Europe’s Nicotine Policies Need a Reality Check

For too long, tobacco control has treated taxes, restrictions, and bans as the only serious tools for reducing smoking. But as Europe prepares its next generation of nicotine rules, that old playbook is no longer enough. 

A Challenge to Old Tobacco Control Assumptions 

A new scientific editorial is challenging one of the central assumptions behind modern tobacco control: that restrictions alone are enough to keep reducing smoking. For Pouch Patrol, the message is clear. If the EU is now rewriting the rules for tobacco and nicotine products, it cannot ignore the growing body of evidence showing that adult smokers need access to accurate information and lower-risk alternatives. 

The article compares the World Health Organization’s traditional MPOWER framework, a restriction-led tobacco control model built around measures such as taxes, restrictions, and bans, with an EMPOWER approach that emphasizes education, risk communication, adult choice, and harm reduction. While MPOWER has helped reduce smoking in many countries, the authors question whether a restriction-led model can reach the adults who still smoke, particularly those in disadvantaged groups. 

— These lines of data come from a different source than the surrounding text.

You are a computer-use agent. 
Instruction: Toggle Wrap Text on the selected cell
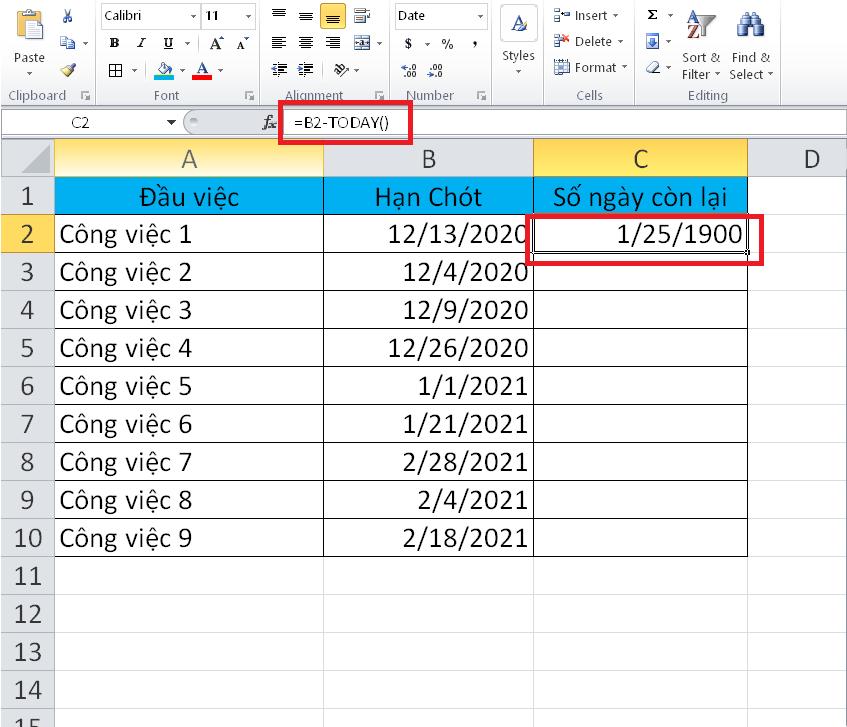(x=359, y=16)
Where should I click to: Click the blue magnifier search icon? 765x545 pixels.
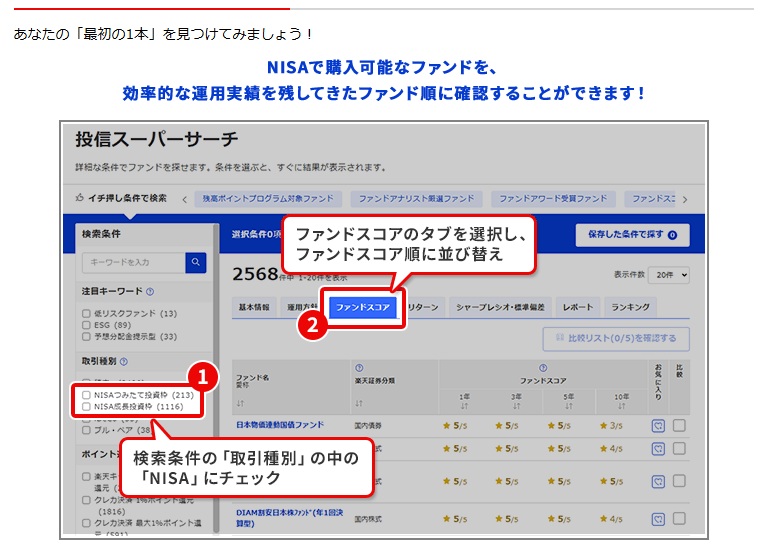[x=195, y=262]
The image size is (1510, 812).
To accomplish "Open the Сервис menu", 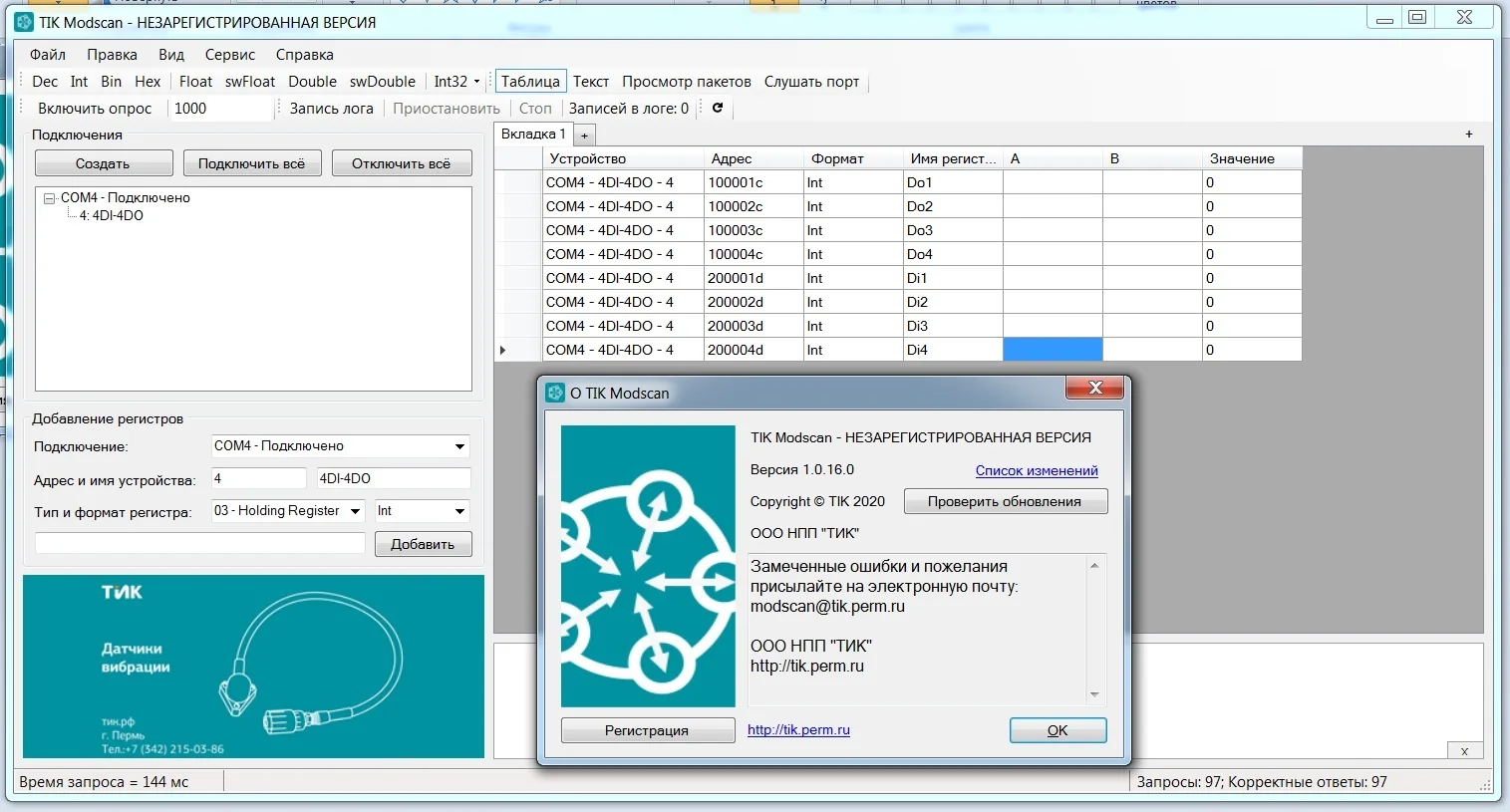I will click(229, 55).
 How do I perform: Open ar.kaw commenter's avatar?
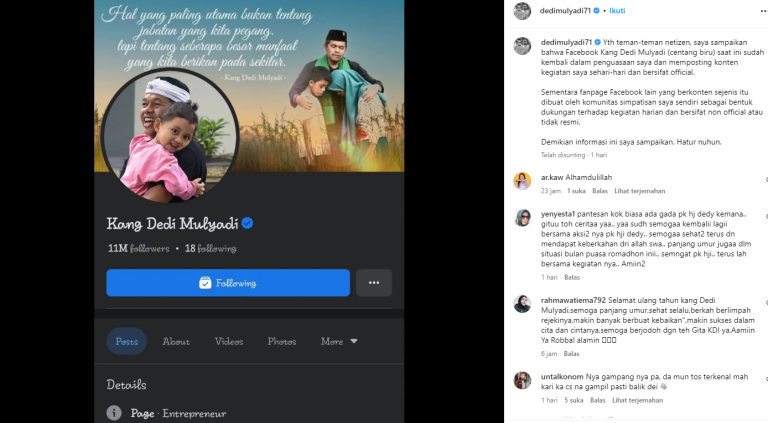pyautogui.click(x=522, y=180)
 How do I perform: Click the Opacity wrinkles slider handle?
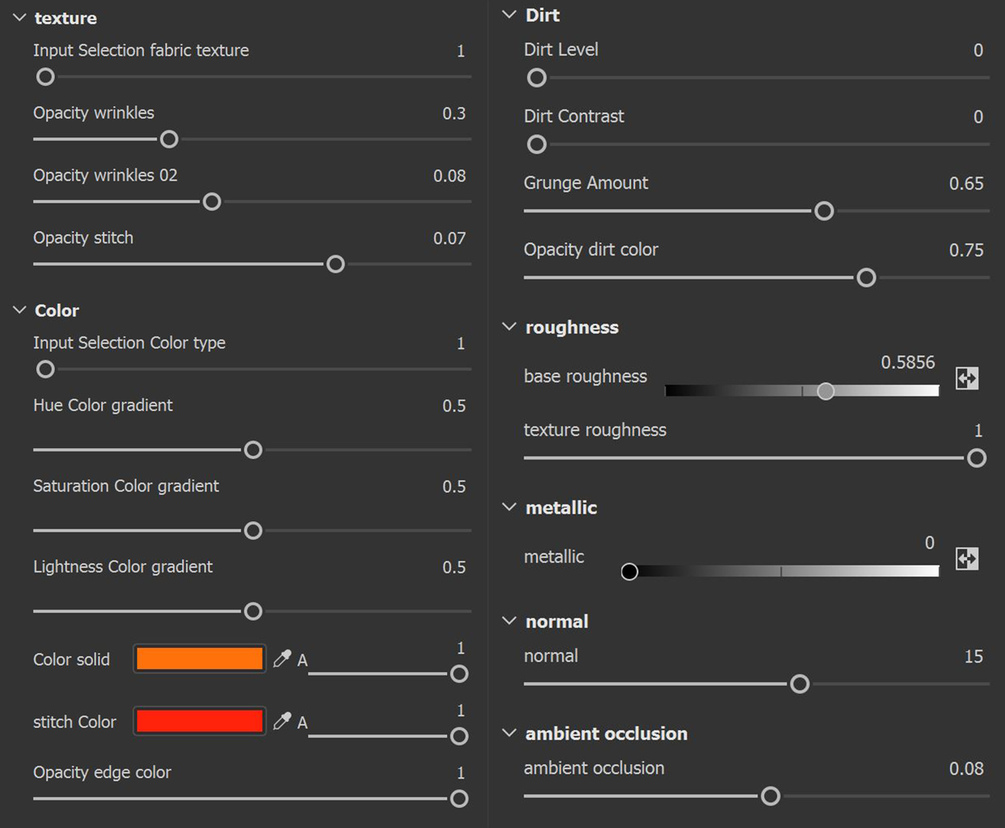[169, 139]
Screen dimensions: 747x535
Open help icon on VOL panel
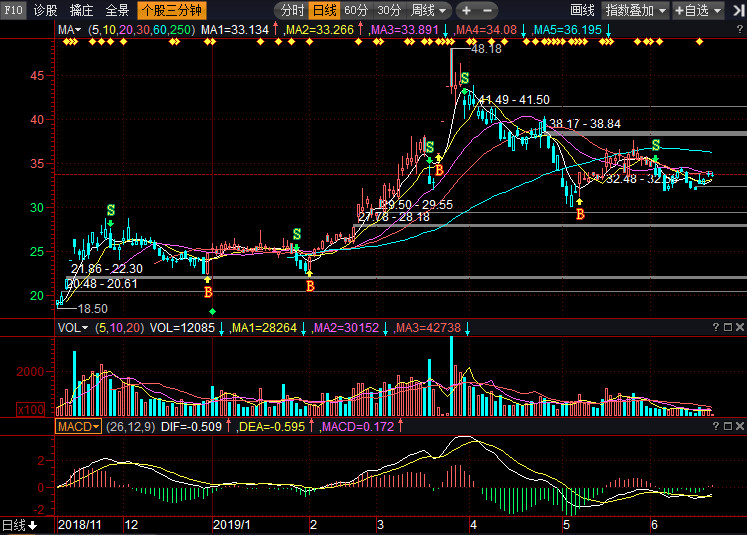pyautogui.click(x=716, y=328)
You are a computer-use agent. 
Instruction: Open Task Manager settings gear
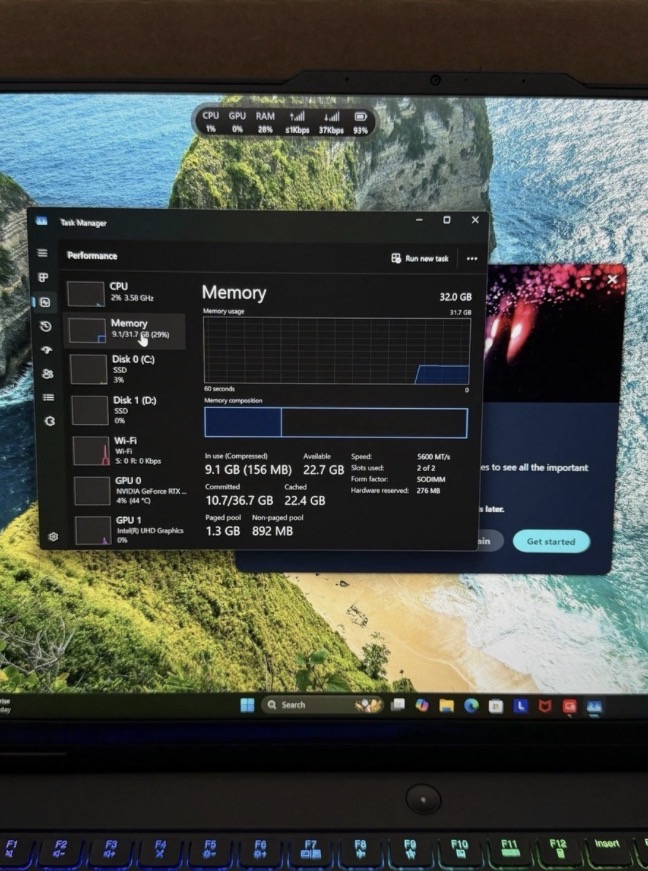[54, 537]
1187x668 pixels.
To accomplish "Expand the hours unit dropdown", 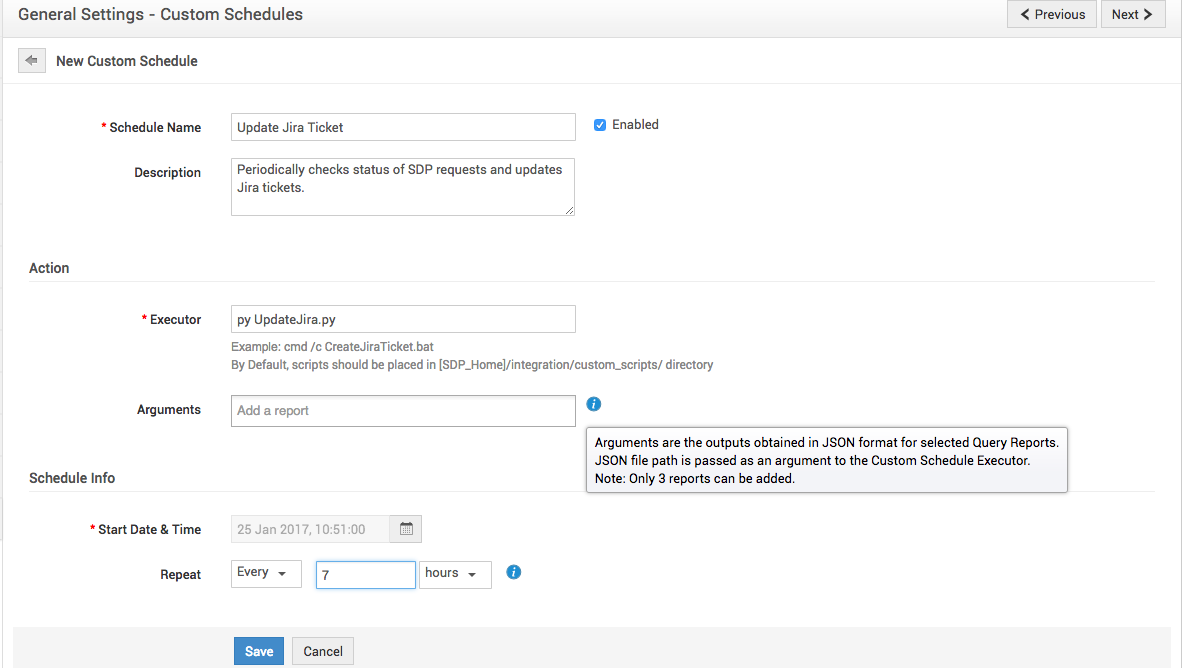I will click(x=455, y=574).
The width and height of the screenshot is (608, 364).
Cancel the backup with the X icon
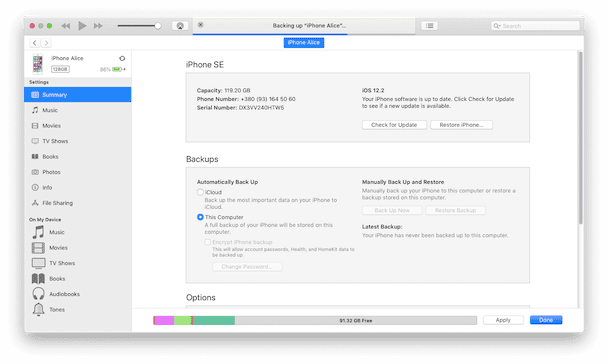click(200, 25)
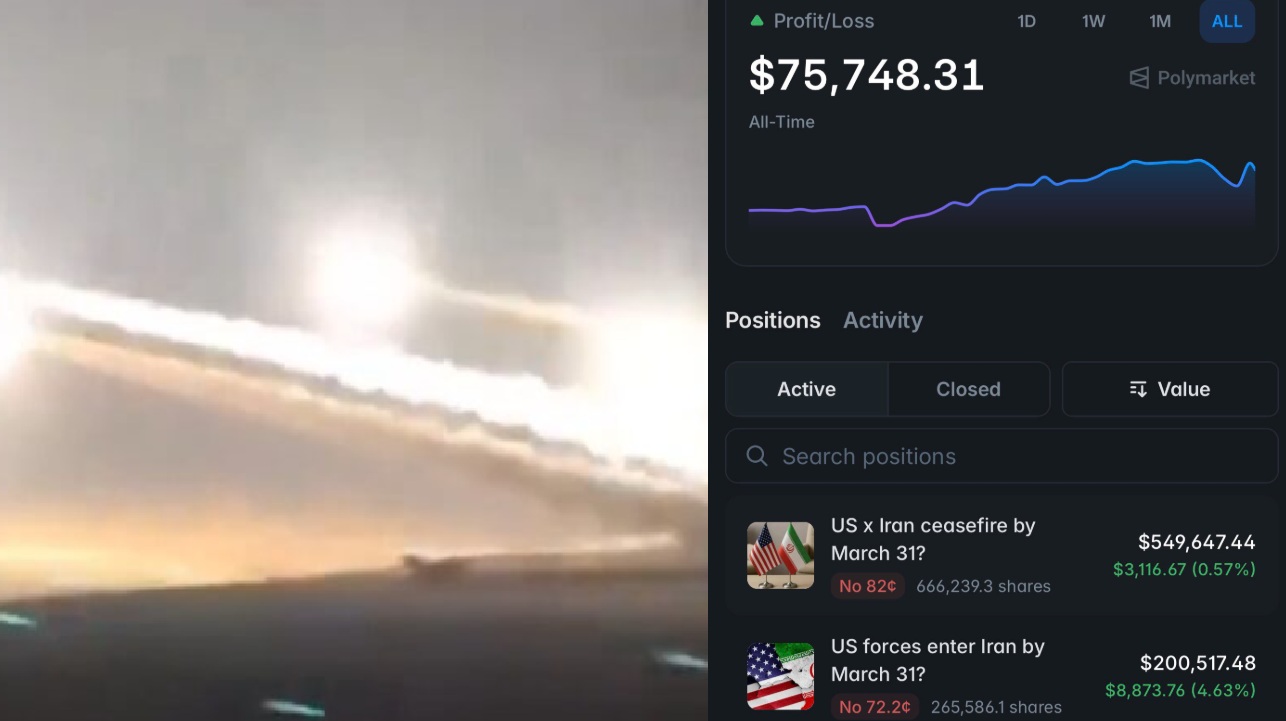Click inside the Search positions field
The height and width of the screenshot is (721, 1286).
point(1001,456)
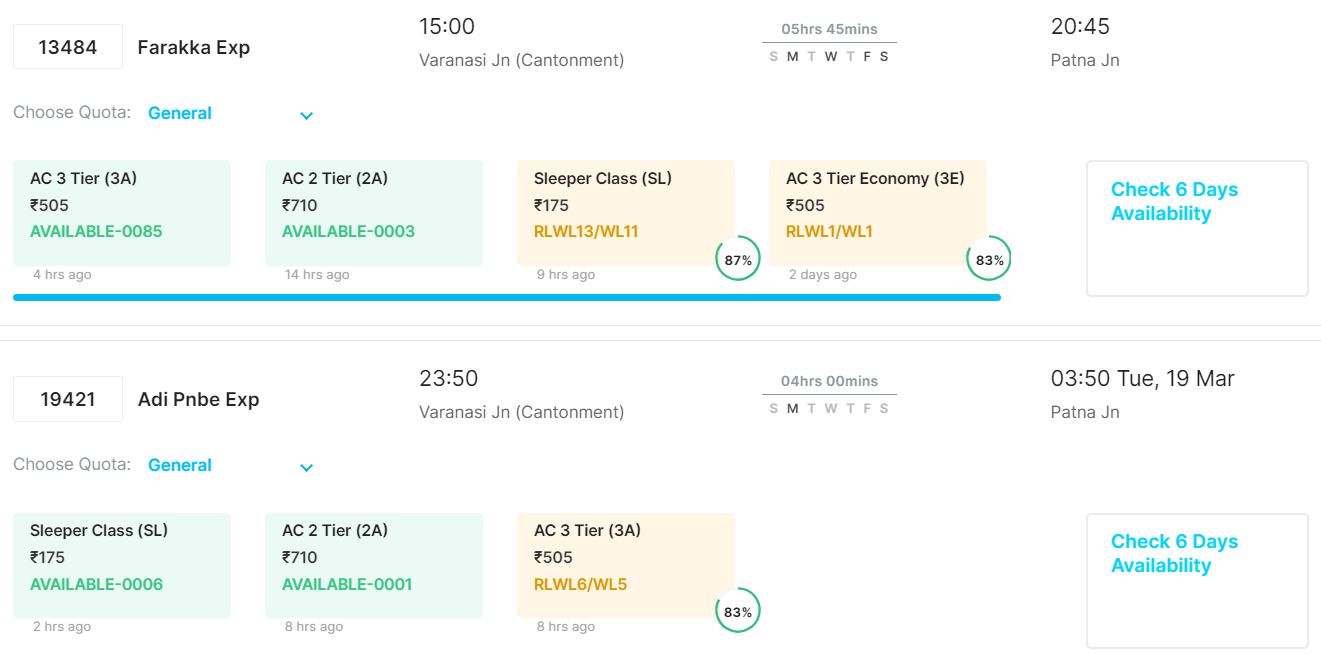Expand the Adi Pnbe Exp quota chevron
Screen dimensions: 1321x654
pos(307,467)
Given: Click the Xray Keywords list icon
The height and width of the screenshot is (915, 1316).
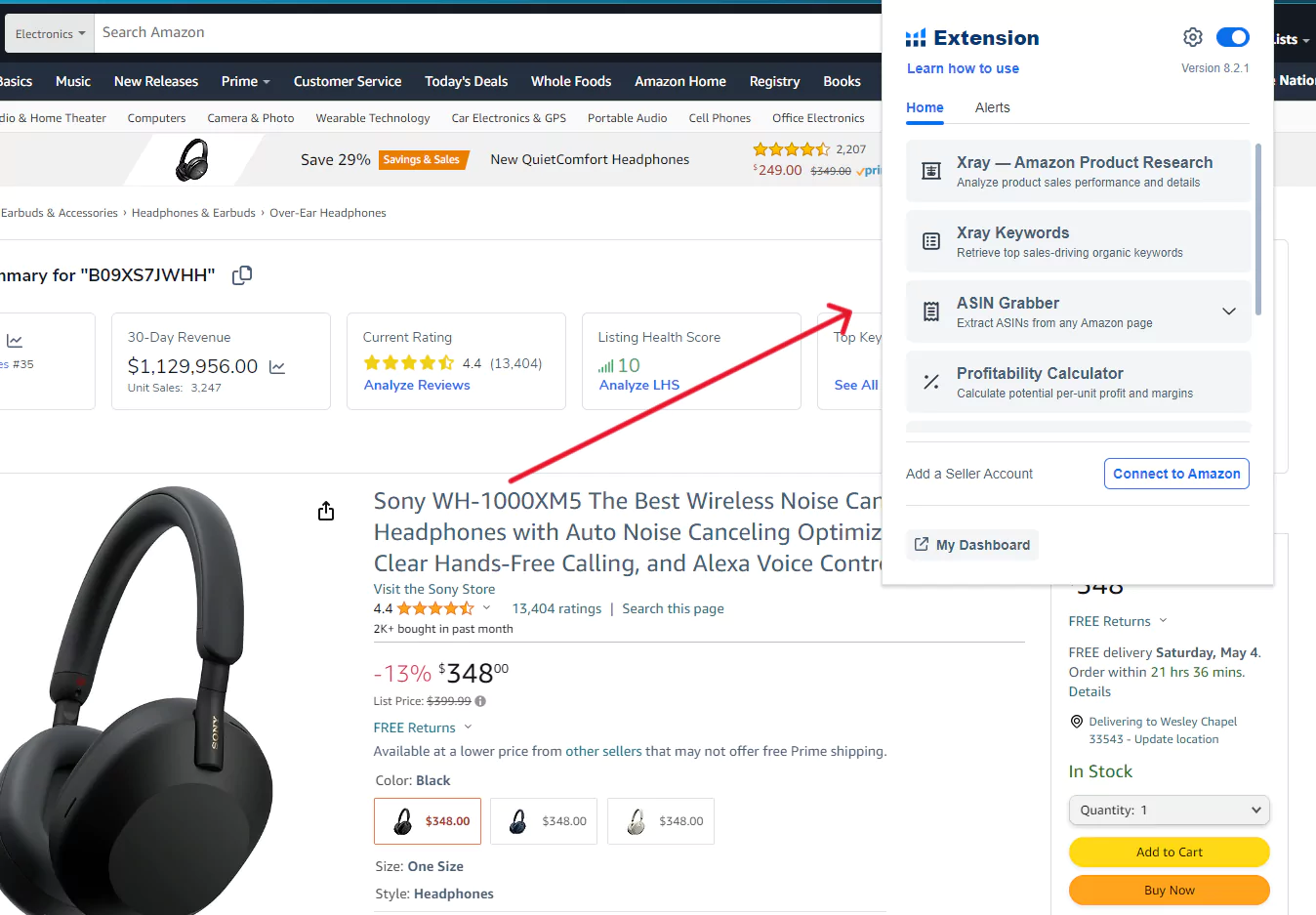Looking at the screenshot, I should tap(931, 241).
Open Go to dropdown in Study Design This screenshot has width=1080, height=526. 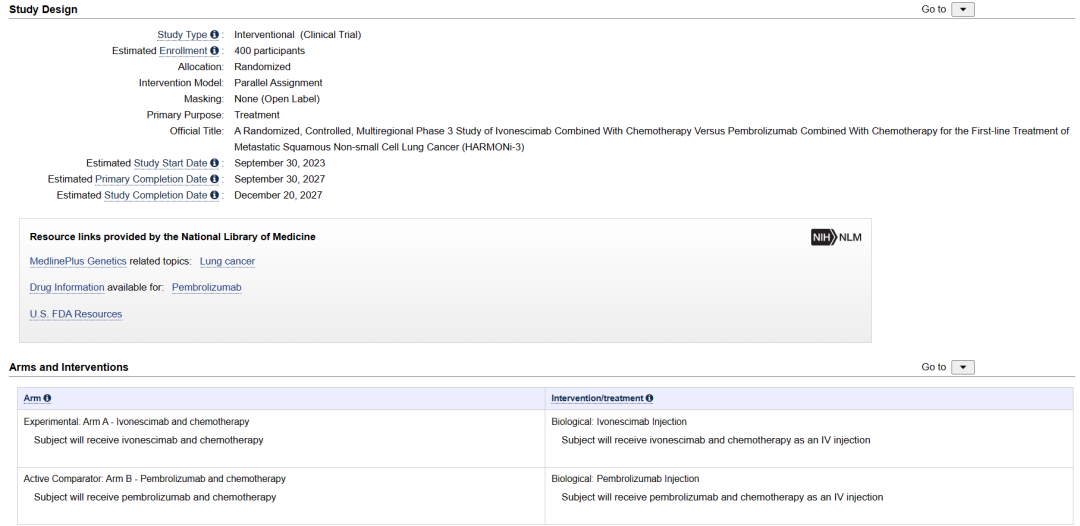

Why This Matters for TPD3 

This matters now because the EU is moving toward major decisions on nicotine policy. The review of the Tobacco Products Directive, often referred to as TPD3, and the proposed revision of the Tobacco Taxation Directive (often referred to as TTD or TED) will shape how nicotine pouches, e-cigarettes, heated tobacco, and other alternatives are regulated across Europe for years to come. 

The Policy Choice Is Clear 

The decision is obvious: EU policymakers should not finalize TPD3 or the Tobacco Taxation Directive without seriously considering scientific evidence on harm reduction, consumer behavior, and the role of smoke-free nicotine alternatives in reducing cigarette use. 

“Europe has a choice. It can double down on policies designed before today’s products existed, or it can build a modern nicotine framework based on science, proportionality, and the realities of adults who still smoke. TPD3 and the Tobacco Taxation Directive must take evidence like this seriously,” says Markus Lindblad, Pouch Patrol Communications Director.

What a Science-Led Framework Should Do 

The EU’s current debate should therefore move beyond whether new nicotine products exist and focus on how they should be regulated. A science-led framework would distinguish between combustible cigarettes and non-combustible alternatives, maintain high product standards, prevent youth access, and preserve adult access to products that may help reduce smoking-related harm. 

The Debate Is Already Moving 

Thousands of comments collected during the EU’s Have Your Say process show that this is not just an industry position. Scientists, public health experts, and harm reduction advocates are increasingly asking policymakers to consider proportional regulation rather than treating all nicotine products as if they carry the same risk. Countries like Sweden also fight for this approach. 

The Bottom Line 

Europe does not need another nicotine policy built on outdated assumptions. 

As TPD3 and the Tobacco Taxation Directive move forward, policymakers have an opportunity to modernize Europe’s approach. The goal should not be to defend old categories. It should be to reduce smoking-related harm with proportionate, evidence-based rules that match the realities of today’s world. 

“Empowerment should be at the heart of Europe’s next nicotine framework. That is how policy can move from simply controlling nicotine to helping reduce smoking-related harm,” says Lindblad.